▶ [TEXT PROVIDED]:

First switch in hierarchy view from ORT
→ KAN
and then change the node J E
of the ORT:KAN
level to n J E
for file 0001BF_1syll_1
in the manner of Figure 5.1, as we also saw in Chapter 3.
In order to run MAUS on this more appropriate pronunciation, first change it as in Figure 5.1 above, and don’t forget to save the annotation after editing. Now MAUS can be run directly on this canonical level using the runBASwebservice_maus()
function. Here we again pass the language, and we pass the name of the existing annotation level with a canonical representation KAN
to the argument canoAttributeDefinitionName
and the name of the newly created force-aligned level mausAttributeDefinitionName
, which we call MAU2
to differentiate it from the already created MAU
tier.
runBASwebservice_maus(alb_DB,
canoAttributeDefinitionName = "KAN",
mausAttributeDefinitionName = "MAU2",
language = "sqi-AL",
verbose=FALSE)
Inspect the database again. There should now be a new tier MAU2
.

▶ [PROVIDED MATERIAL]:
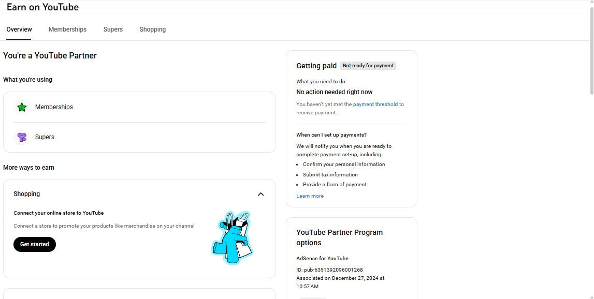This screenshot has width=594, height=299.
Task: Select the Shopping tab
Action: 152,29
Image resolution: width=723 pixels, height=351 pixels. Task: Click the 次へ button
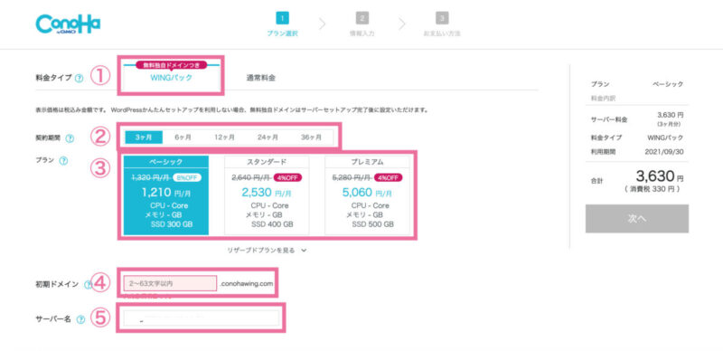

▶ [WHAT TO WORK ON]:
Render this sentence from the text on running MAUS in Spanish: "In order to run MAUS on this more appropriate pronunciation, first change it as in Figure 5.1 above, and don’t forget to save the annotation after editing."

▶ [TASK ANSWER]:
Para ejecutar MAUS sobre esta pronunciación más adecuada, primero cámbiela como en la Figura 5.1 anterior, y no olvide guardar la anotación después de editarla.